Wyrokiem z dnia 12 marca 2009 r. Sąd Okręgowy w Warszawie wniesione powództwo częściowo uwzględnił, zobowiązując pozwaną ,(...)'' Sp z o.o. w W. do opublikowania w terminie 7 dni od uprawomocnienia się wyroku w dzienniku „(...)”, dodatku (...) oświadczenia następującej treści: (...) Sp. z o.o. w W. przeprasza (...) S.A. za umieszczenie nieprawdziwych informacji w artykule „(...)”, opublikowanym w dzienniku (...) w dniu 25.01.2008 r., dotyczących wynagrodzenia przewidzianego w umowie zawartej pomiędzy Agencją (...) a (...) S.A. oraz jego bezpodstawnego uzyskania." W pozostałym zakresie powództwo w stosunku do ,,(...)'' Sp z o.o. w W. zostało oddalone. W całości natomiast sąd oddalił powództwo o opublikowanie sprostowanie skierowane przeciwko pozwanemu P. L..

Podstawą wydanego rozstrzygnięcia były następujące ustalenia faktyczne i oceny prawne sądu pierwszej instancji.

W dniu 25 stycznia 2008 r. na łamach dziennika (...) w dodatku (...) został opublikowany artykuł A. M. pod tytułem (...). W publikacji tej odnoszącej się przede wszystkim do Agencji (...) autor zawarł następujące sformułowanie: (...) Ponadto do powoda odnosiło się również stwierdzenie zawarte w ostatnim akapicie artykułu, w którym wskazano, że powodowa firma „w połowie 2007 r. tworzyła narodowy program dla przemysłu (...) w Polsce. Pomysł skrytykował wiceminister gospodarki w rządzie J. K. P. P., bo – według niego - nie spełniał podstawowych wymagań''.
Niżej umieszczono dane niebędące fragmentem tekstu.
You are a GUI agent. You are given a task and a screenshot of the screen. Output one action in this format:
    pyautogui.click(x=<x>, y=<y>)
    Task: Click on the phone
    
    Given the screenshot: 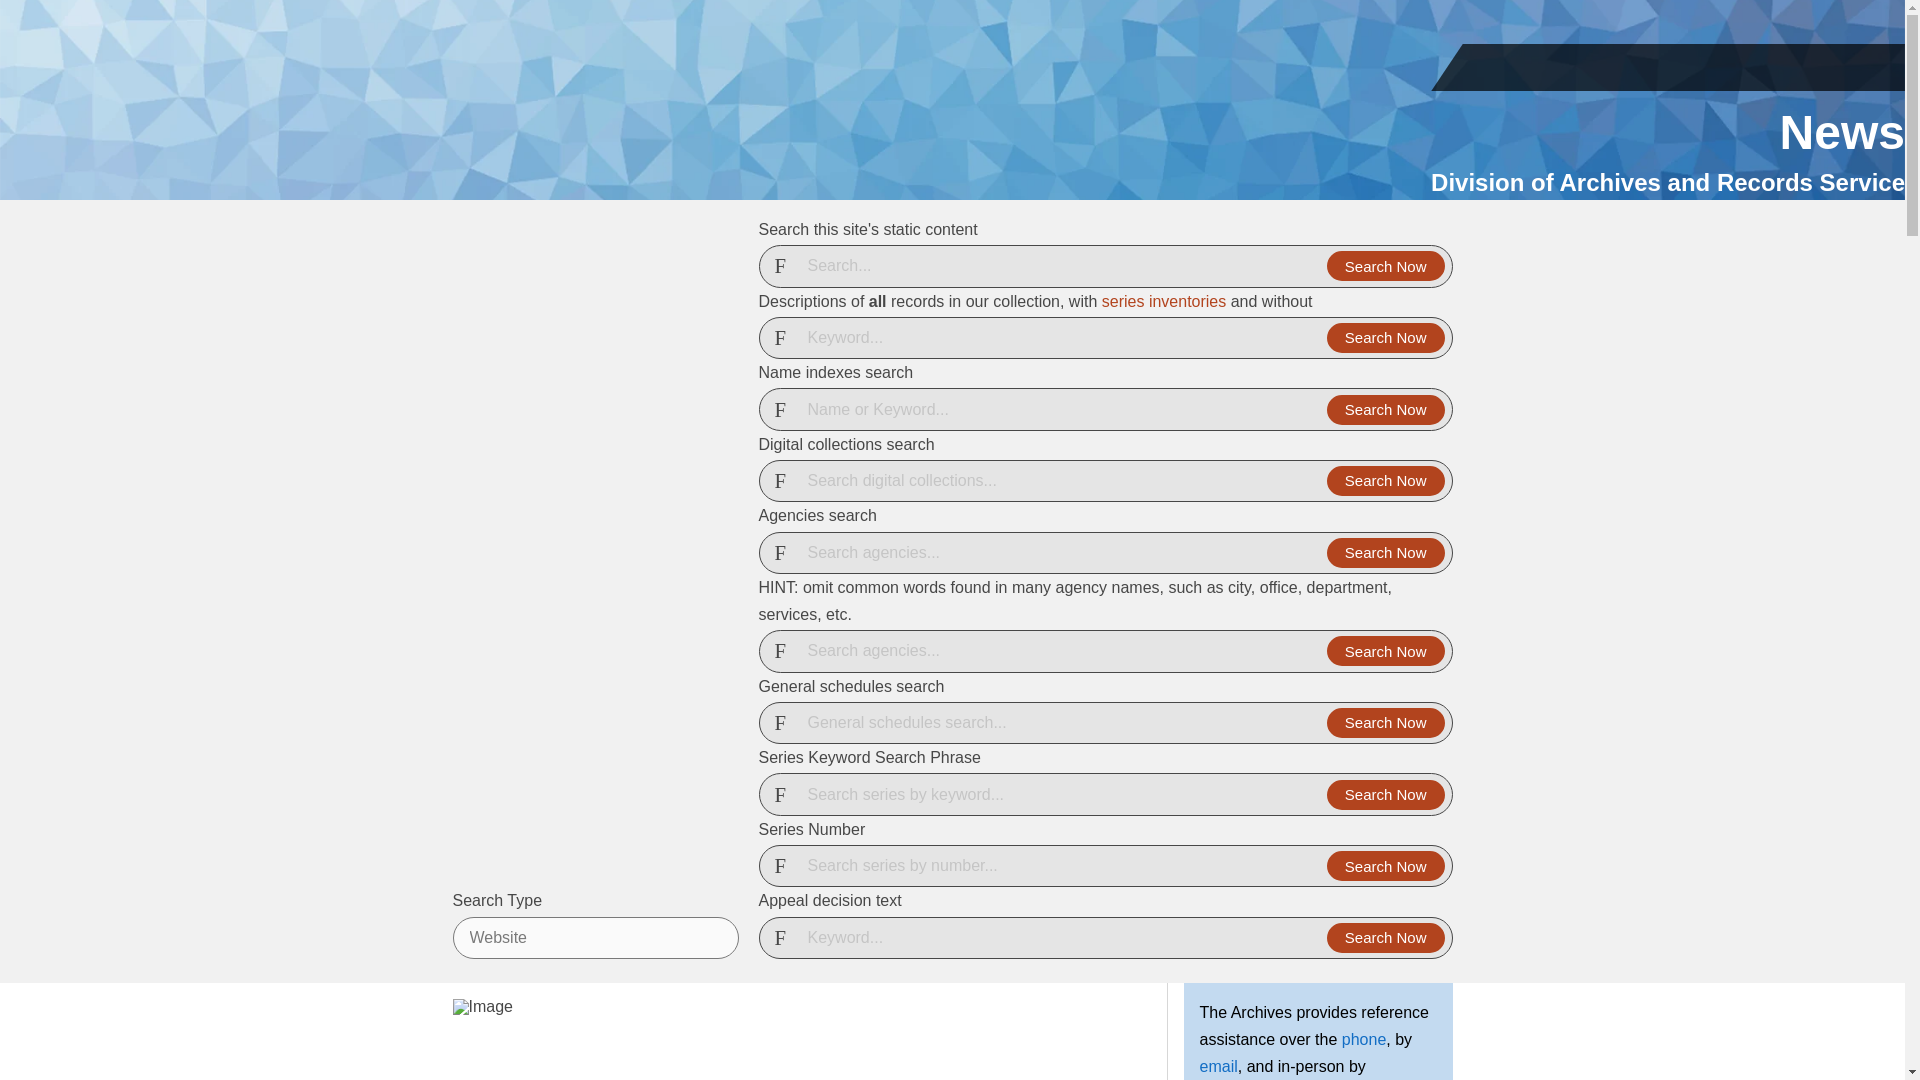 What is the action you would take?
    pyautogui.click(x=1364, y=1039)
Powyższe sformułowania zdaniem powoda naruszyły jego dobra osobiste jako informacje nieprawdziwe - w odniesieniu do wynagrodzenia w podanej w artykule wysokości i w kontekście jakoby miało to być wynagrodzenie praktycznie bez uzasadnienia, oraz jako wywołujące błędne, negatywne dla powoda osądy poprzez zestawienie informacji z ostatniego akapitu.

Jak ustalił sąd pierwszej instancji, powodowa spółka zajmuje się opracowywaniem strategicznych planów dla przedsiębiorstw. W trakcie ukazania się artykułu rozpoczynała prace nad wdrożeniem programu dotyczącego wprowadzenia nowych technologii (...) dla przedsiębiorstwa (...) i Skarbu Państwa.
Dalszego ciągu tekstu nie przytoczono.